* Action item *
I need only the number of lines in this data that contain the string "folder".

· · · ·

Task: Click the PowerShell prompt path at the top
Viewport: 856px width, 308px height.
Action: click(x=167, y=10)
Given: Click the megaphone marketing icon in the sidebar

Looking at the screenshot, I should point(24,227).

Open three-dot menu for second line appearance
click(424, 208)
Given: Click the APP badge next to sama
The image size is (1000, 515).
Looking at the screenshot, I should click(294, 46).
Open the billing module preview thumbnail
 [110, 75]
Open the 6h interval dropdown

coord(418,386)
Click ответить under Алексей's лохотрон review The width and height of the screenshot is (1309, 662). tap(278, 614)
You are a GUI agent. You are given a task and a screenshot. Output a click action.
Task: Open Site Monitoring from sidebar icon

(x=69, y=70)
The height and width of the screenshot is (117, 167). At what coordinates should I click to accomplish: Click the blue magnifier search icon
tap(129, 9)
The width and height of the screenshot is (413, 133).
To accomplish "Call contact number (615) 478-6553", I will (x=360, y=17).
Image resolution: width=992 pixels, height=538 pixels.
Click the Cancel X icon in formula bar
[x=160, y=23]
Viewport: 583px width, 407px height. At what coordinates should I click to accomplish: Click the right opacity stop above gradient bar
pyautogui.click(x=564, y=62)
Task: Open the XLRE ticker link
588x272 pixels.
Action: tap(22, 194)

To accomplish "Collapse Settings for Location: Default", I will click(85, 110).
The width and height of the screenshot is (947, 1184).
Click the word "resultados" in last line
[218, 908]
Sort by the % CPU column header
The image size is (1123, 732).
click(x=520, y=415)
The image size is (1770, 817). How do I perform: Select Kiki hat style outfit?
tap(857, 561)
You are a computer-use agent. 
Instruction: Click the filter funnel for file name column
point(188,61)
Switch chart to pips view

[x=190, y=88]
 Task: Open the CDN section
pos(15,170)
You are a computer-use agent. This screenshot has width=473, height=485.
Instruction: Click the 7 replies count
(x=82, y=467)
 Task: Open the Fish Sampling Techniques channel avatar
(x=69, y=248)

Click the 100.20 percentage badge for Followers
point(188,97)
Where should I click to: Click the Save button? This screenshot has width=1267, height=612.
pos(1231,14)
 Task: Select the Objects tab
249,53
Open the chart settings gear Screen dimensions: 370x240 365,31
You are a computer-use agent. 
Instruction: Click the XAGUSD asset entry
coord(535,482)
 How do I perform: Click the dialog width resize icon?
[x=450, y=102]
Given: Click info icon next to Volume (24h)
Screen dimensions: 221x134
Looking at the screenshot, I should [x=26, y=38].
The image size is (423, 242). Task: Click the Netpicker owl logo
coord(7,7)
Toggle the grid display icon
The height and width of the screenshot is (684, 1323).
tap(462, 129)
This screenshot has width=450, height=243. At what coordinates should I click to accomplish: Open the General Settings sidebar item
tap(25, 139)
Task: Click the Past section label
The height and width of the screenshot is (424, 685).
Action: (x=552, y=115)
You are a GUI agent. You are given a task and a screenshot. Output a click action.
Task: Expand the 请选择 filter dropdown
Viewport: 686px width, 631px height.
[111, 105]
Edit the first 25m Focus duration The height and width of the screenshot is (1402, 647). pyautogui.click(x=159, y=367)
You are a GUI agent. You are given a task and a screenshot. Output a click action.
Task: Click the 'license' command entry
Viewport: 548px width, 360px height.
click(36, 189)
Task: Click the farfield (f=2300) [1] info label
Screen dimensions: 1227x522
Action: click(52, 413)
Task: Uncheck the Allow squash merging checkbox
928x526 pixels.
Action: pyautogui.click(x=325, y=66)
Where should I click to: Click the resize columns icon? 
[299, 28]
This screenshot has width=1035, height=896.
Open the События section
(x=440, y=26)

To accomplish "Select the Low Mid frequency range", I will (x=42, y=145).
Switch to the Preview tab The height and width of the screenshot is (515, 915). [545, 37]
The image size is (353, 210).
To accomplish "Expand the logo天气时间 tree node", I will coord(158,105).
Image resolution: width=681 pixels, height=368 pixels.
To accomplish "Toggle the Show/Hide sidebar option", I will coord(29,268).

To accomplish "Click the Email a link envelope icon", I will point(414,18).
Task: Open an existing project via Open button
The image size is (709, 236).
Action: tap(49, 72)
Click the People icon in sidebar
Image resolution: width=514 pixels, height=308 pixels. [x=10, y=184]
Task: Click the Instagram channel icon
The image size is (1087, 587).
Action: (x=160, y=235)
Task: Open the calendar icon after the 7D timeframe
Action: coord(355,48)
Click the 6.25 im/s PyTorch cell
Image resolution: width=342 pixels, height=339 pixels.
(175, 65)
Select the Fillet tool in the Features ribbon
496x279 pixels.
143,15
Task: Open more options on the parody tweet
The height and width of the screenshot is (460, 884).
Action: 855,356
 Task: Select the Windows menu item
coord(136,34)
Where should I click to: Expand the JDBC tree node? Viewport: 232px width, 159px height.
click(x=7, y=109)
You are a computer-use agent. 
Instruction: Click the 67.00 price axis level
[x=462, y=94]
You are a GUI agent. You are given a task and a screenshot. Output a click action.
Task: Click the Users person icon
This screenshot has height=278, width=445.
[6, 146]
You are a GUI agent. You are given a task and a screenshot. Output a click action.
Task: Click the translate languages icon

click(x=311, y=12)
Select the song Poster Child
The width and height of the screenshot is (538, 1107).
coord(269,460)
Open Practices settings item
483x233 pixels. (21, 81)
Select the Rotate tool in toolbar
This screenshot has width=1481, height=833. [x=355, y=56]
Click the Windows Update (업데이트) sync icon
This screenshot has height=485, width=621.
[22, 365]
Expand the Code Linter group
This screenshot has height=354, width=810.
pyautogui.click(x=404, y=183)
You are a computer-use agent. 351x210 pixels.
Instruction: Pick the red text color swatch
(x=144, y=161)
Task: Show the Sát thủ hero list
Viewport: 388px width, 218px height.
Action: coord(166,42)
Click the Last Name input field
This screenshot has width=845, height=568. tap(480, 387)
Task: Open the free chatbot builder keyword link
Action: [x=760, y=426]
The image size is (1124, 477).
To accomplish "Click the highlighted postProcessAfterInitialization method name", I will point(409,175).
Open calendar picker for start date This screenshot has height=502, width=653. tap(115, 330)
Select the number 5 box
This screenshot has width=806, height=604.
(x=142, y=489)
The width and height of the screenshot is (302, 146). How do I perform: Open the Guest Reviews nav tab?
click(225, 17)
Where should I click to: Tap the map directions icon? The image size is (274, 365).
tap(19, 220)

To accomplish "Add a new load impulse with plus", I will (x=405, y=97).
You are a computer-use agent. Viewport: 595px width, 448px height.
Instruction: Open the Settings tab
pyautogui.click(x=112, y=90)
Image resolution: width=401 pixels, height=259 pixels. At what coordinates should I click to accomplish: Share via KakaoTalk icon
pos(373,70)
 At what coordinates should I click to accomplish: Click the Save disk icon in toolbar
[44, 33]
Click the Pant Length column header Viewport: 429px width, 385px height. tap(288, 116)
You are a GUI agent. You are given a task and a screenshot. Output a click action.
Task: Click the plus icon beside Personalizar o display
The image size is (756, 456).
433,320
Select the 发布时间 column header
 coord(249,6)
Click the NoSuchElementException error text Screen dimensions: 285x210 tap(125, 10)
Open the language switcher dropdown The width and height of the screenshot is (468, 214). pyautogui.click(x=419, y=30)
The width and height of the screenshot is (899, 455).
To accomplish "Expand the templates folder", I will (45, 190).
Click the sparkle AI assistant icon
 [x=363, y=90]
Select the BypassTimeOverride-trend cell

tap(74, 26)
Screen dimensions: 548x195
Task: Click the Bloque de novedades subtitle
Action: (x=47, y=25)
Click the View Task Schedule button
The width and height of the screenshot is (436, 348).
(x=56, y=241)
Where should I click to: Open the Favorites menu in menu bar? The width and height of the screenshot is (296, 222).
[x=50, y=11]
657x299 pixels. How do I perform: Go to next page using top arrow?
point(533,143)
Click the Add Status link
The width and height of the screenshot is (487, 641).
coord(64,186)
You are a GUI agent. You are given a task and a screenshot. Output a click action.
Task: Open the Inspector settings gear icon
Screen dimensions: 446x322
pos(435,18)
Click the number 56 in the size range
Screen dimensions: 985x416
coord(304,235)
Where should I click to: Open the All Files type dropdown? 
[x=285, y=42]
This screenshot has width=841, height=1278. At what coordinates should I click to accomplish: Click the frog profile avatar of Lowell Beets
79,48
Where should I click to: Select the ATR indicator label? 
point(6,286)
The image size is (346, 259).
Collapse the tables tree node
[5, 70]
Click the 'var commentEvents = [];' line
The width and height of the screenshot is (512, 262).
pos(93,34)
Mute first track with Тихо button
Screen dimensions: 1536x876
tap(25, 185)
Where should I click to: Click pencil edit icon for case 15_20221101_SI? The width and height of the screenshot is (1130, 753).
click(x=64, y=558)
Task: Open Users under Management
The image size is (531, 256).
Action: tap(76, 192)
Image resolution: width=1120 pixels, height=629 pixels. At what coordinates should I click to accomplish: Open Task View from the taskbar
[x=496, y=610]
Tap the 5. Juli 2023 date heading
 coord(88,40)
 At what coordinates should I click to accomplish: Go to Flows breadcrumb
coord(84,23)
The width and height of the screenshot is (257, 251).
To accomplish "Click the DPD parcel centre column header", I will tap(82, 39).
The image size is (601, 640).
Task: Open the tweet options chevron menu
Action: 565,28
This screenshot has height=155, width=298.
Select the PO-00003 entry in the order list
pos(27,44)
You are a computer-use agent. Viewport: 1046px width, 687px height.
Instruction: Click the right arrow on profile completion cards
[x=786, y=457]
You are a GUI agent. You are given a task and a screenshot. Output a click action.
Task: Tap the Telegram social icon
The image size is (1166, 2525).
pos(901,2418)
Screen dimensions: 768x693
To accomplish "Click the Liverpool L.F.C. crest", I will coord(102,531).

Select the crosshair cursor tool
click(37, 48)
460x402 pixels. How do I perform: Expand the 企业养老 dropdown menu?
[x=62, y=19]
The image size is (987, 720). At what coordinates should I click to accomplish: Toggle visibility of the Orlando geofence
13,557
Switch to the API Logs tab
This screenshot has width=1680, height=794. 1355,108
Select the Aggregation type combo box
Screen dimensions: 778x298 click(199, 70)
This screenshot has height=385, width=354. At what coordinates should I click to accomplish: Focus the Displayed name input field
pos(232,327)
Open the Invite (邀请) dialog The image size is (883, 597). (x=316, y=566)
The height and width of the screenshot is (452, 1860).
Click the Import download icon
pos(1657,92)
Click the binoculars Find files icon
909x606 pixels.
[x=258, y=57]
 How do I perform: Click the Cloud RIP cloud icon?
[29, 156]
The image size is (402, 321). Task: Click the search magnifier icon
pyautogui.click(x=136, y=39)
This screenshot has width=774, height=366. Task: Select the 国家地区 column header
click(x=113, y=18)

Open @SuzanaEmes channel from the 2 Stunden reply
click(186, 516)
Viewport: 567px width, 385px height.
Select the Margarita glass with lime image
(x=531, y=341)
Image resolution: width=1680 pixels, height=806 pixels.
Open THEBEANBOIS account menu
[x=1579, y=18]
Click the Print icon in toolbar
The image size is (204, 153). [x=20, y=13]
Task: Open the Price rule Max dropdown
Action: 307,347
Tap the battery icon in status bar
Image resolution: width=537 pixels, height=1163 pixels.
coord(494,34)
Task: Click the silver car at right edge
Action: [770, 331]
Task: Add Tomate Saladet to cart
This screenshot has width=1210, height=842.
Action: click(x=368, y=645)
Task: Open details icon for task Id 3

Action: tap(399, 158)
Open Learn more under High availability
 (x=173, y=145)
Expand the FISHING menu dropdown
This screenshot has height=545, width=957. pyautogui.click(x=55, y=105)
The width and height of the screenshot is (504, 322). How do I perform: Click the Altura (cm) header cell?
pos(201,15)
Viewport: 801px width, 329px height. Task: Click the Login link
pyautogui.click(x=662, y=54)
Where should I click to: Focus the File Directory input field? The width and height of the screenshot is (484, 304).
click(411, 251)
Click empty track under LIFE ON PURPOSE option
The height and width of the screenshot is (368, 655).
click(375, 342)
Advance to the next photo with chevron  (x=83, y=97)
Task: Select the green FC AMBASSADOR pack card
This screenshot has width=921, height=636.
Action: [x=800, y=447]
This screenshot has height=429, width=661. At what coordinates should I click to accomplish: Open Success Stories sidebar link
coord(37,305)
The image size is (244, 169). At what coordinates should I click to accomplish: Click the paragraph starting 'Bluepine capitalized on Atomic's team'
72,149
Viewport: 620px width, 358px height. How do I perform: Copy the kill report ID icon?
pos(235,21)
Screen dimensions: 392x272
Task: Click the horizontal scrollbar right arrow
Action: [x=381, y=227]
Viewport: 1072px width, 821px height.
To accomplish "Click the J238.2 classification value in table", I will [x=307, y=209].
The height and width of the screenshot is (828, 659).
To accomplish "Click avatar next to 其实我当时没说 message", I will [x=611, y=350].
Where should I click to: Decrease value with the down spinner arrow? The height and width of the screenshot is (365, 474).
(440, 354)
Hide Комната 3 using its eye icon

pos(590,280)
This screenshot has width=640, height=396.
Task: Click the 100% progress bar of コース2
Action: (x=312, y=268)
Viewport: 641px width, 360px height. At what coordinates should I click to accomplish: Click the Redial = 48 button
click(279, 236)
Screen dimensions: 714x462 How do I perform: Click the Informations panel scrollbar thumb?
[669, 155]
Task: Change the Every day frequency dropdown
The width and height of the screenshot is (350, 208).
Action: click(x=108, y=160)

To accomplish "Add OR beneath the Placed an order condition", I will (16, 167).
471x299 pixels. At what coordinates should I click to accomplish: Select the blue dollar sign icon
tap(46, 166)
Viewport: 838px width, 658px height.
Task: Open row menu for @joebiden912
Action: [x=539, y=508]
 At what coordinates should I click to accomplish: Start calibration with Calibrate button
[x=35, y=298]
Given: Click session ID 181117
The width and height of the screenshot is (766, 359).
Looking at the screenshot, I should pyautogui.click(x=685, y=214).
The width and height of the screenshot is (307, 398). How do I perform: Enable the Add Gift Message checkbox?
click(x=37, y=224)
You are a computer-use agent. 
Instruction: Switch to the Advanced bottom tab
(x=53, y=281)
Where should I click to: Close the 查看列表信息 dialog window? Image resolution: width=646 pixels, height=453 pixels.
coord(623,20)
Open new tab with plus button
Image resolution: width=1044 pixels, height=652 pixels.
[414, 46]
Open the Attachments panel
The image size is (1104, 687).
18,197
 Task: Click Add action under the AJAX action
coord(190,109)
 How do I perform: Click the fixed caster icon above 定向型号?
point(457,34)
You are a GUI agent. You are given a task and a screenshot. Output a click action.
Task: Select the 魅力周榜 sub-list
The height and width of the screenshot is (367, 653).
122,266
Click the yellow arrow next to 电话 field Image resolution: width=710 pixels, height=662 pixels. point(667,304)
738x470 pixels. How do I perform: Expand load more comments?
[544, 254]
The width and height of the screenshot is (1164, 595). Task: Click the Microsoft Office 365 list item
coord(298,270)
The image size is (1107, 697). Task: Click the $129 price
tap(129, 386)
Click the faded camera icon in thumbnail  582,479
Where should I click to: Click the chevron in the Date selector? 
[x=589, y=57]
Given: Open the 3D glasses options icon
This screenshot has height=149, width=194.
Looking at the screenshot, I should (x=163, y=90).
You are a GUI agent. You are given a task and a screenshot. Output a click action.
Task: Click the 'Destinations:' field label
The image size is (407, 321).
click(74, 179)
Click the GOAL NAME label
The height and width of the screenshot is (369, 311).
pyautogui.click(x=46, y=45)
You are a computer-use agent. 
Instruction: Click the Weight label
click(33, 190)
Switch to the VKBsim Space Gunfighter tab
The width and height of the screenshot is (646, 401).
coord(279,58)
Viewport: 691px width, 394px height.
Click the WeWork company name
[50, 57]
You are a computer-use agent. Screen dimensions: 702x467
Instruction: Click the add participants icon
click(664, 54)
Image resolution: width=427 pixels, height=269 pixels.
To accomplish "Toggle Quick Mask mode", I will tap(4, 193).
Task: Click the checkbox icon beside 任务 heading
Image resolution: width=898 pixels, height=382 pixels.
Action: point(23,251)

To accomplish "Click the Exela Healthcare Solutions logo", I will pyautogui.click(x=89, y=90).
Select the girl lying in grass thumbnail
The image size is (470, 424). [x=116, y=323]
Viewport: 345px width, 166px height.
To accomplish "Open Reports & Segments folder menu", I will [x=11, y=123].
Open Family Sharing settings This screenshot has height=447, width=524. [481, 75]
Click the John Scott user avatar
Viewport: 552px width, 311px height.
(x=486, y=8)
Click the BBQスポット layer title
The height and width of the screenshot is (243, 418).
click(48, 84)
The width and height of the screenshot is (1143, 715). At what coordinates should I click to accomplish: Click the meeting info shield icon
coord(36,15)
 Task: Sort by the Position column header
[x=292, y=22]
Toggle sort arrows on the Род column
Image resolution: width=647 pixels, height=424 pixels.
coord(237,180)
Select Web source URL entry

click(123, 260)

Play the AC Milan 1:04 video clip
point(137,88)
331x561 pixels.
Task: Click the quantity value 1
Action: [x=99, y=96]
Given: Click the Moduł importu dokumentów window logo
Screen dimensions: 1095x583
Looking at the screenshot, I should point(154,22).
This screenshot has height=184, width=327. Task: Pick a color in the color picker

· · · ·

* Finished exercise *
2